(Passage)
We do recognize that at other points in the decision the judge appears to discredit the employee for reasons other than the erroneous inferences he drew from the medical evidence. And if these reasons stand independently of the tainted reasons, then the judge's finding on the employee's credibility might still stand. Thus, the judge stated:

I find that Mr. Truong was not a credible witness regarding the circumstances of the alleged incident of June 3, 1998, nor his complaints of increased symptoms immediately after that date. Dr. Abate also commented that he was not sure if Mr. Truong was being entirely truthful with him during the Impartial Examination. Mr. Truong's evasiveness and lapses of recall during his testimony concerning the days immediately prior to and following the alleged incident was [sic] troublesome to this administrative judge, and I am simply unable to believe his testimony.

However, in the end, the judge did not separate his erroneous view of the medical evidence from his evaluation of the employee's testimony. He relied on both together to discredit the employee. Thus, he finally stated that his view - that surgery was warranted prior to June 3, 1998 - "further inclined [him] to find that the [alleged] incident of June 3, 1998 . . . did not in fact occur." (Dec. 17.) We cannot therefore conclude that the judge's erroneous evaluation of the medical evidence did not influence his evaluation of the employee's credibility.

It is appropriate, therefore, to recommit the case to the judge to reconsider his findings and to make new findings free of the aforesaid erroneous evaluations of the evidence. 4

So ordered.

_____________________
Frederick E. Levine
Administrative Law Judge

_____________________
William A. McCarthy
Administrative Law Judge

_____________________
Martine Carroll
Administrative Law Judge

FEL/kai

Filed: June 28, 2001






1 Mr. Truong first underwent surgery on his lumbar spine in 1994. (Dec. 11.)
(End Passage)
(Data under study)
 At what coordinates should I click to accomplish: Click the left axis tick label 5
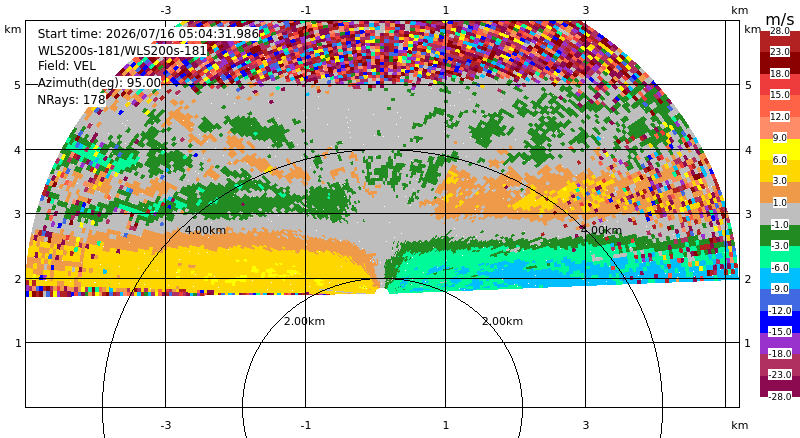click(18, 85)

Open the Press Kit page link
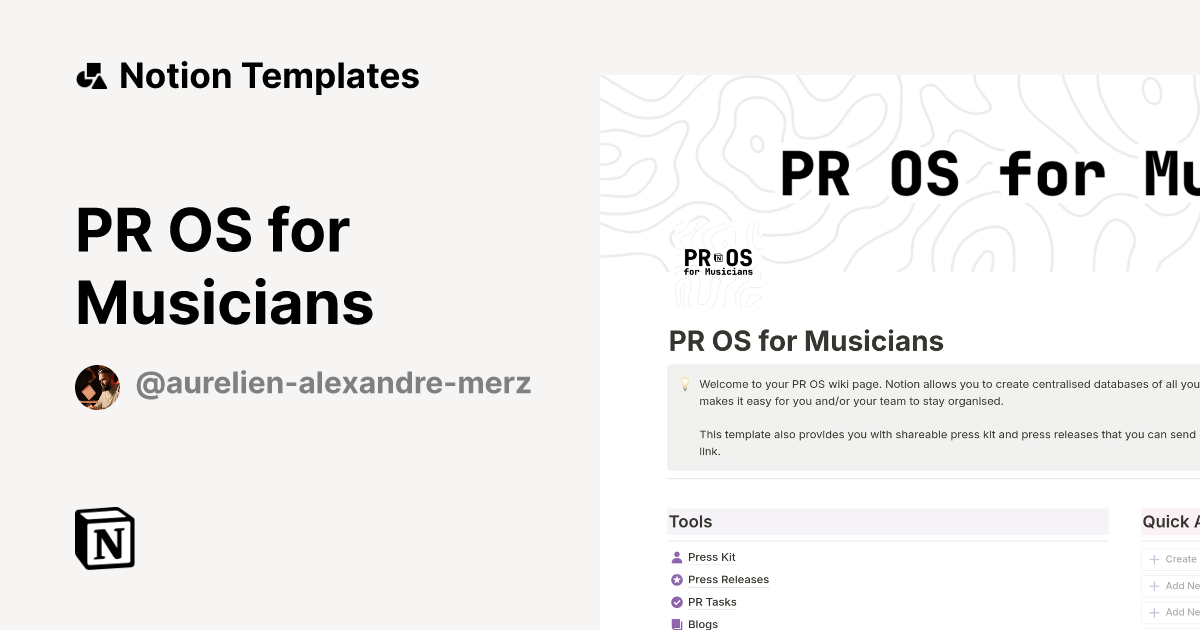coord(711,557)
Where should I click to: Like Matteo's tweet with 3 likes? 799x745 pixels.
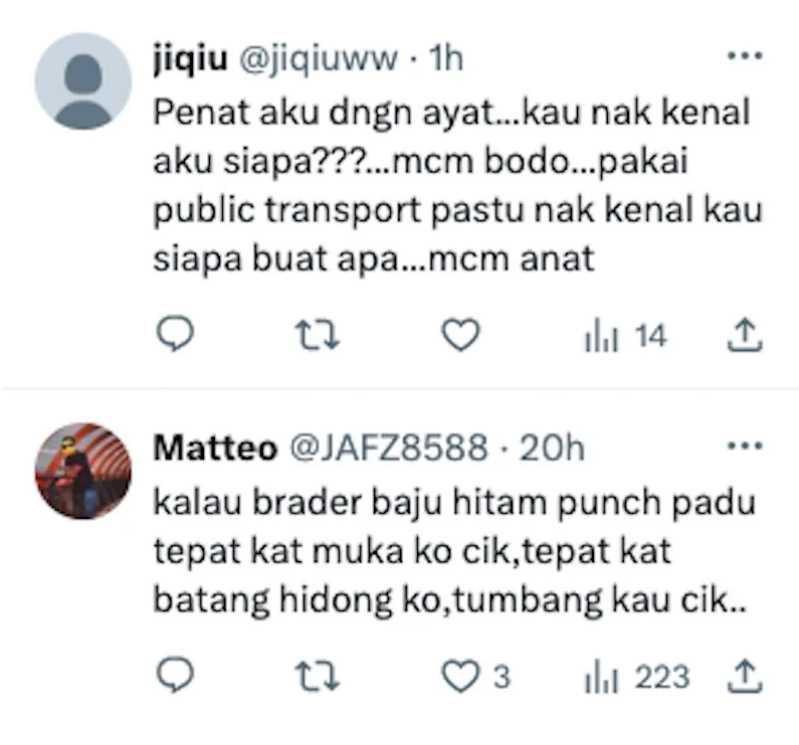click(x=475, y=676)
(End Data under study)
#### Your instructions
Write out the passage word for word, starting at the words "I find that" and stopping after "believe his testimony.". Rely only on the passage above.

#### Output below
I find that Mr. Truong was not a credible witness regarding the circumstances of the alleged incident of June 3, 1998, nor his complaints of increased symptoms immediately after that date. Dr. Abate also commented that he was not sure if Mr. Truong was being entirely truthful with him during the Impartial Examination. Mr. Truong's evasiveness and lapses of recall during his testimony concerning the days immediately prior to and following the alleged incident was [sic] troublesome to this administrative judge, and I am simply unable to believe his testimony.